The University of Montana is facing a $966,614 federal penalty for reporting “inaccurate and misleading” crime statistics — on everything from liquor violations to rape — from 2012 to 2015. The fine appears to be one of the highest on record for campus security issues. The university will appeal the fine but doesn’t dispute the charges.
The University of Montana is facing a $966,614 penalty for reporting “inaccurate and misleading” crime statistics — on everything from liquor violations to rape — from 2012 to 2015, says the U.S. Department of Education. The fine appears to be one of the highest on record for campus security issues, after the nearly $2.4 million fine levied against Pennsylvania State University, according to a federal database with statistics from 2010 to 2017 and an announcement from the Department of Education, the Missoulian reports. The university will appeal the dollar amount even though it concurs with the findings, said communications director Paula Short. She noted that the fine is based on data that UM itself reclassified after a request from the department.

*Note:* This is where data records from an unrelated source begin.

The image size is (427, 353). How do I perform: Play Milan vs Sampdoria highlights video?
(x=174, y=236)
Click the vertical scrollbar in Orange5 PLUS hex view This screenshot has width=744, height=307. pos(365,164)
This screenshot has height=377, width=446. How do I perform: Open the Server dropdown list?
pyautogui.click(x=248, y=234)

“U of M doesn’t dispute the data changes, as we’re the ones that made those,” Short said. “We stand by that piece. We feel like the magnitude of the fine is something we want to discuss with the DOE.” The federal letter says the university’s violations “are very serious,” adding that “current and prospective students and employees rely on the institution to provide accurate disclosures of campus crime statistics so they can make informed decisions about their personal safety. The Jeanne Clery Act requires colleges and universities that receive federal funds to report crime statistics so the public can assess campus safety. In the past, the University of Montana swept rape reports under the rug. Since a federal investigation for mishandling reports of rape and sexual harassment and a 2013 agreement between the campus and the U.S. Departments of Justice and Education, the university has worked hard to focus on student safety.